Frontier Theology

Recently, in a conversation with a regular church attender, we were speaking about the challenges and opportunities facing First Pres in Boulder. I shared a bit about the two models of church in the Middle Ages, that of Celtic spirituality and mission under St. Patrick and the dominant paradigm, the Roman church. The former was all about being incarnational: enfleshing the Gospel in joyful worship, winsome outreach, and cultural relevance. Celtic spirituality was never rule-bound, never about maintaining control over its membership, never about carefully drawing distinctions between those who are "in" and those who are "out". Rather, it was about fostering permeable Christian communities that lived among the pagans of their day. Celtic mission outposts warmly welcomed their pagan neighbors, encouraging them to sample their life together. Before they knew it, pagans would find themselves eating and experiencing worship with their Celtic hosts. A worthy paradigm for a postmodern, post-Christian age, I maintained (and, truth be told, I got the idea from George Hunter at Asbury Seminary in Kentucky. See his very readable
The Celtic Way of Evangelism). Anyway, my friend sent me a very similar set of ideas framed in the metaphor of "Frontier Theology." It's a compelling analogy made by Wes Seeliger in the early 1970s and I've found many places where it's been reproduced on people's blogs. I'm joining the bandwagon here because it's that good. Hope you find it helpful. Read on!

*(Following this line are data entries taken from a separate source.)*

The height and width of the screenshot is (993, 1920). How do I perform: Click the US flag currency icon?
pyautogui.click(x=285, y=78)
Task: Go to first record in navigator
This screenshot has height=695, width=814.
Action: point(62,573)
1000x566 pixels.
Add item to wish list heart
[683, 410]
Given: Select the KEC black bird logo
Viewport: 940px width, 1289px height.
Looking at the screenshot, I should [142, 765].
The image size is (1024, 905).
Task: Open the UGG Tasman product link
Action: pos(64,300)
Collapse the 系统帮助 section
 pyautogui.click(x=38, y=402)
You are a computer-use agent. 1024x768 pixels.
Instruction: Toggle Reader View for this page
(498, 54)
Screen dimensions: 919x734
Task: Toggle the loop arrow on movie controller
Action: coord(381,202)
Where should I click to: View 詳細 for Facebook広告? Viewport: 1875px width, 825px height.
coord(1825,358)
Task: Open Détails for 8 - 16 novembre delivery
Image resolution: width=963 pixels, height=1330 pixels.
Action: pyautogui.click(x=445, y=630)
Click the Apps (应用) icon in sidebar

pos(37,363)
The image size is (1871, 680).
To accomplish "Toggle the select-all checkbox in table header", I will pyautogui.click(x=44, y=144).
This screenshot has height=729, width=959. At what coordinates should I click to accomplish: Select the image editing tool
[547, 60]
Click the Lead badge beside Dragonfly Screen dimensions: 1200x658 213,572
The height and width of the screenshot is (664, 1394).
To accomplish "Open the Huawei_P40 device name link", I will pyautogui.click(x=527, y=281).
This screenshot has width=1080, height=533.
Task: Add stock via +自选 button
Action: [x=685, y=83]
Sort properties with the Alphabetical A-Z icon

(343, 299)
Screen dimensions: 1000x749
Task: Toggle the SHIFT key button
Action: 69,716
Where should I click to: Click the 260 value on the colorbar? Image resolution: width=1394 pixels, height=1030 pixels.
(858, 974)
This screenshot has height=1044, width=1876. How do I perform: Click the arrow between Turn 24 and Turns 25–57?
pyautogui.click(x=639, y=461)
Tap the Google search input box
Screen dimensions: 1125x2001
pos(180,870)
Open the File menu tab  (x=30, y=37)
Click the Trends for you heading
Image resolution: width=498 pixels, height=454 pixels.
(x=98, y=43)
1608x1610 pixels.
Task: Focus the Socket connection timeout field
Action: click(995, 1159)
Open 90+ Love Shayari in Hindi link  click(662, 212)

There are two views of life and two kinds of people. Some see life as a possession to be carefully guarded. They are SETTLERS. Others see life as a fantastic, wild, explosive gift. They are PIONEERS. The visible church is an outfit with an abundance of settlers and a few pioneers. The invisible church is the fellowship of pioneers. To no one's surprise there are two kinds of theology. Settler theology and pioneer theology. Settler theology is an attempt to answer all the questions, define and housebreak some sort of "Supreme Being," establish the status quo on Golden Tablets in cinemascope. Pioneer Theology is an attempt to talk about what it means to receive the strange gift of life and live! The pioneer sees theology as a wild adventure, complete with Indians, saloon girls, and the haunting call of what is yet to be.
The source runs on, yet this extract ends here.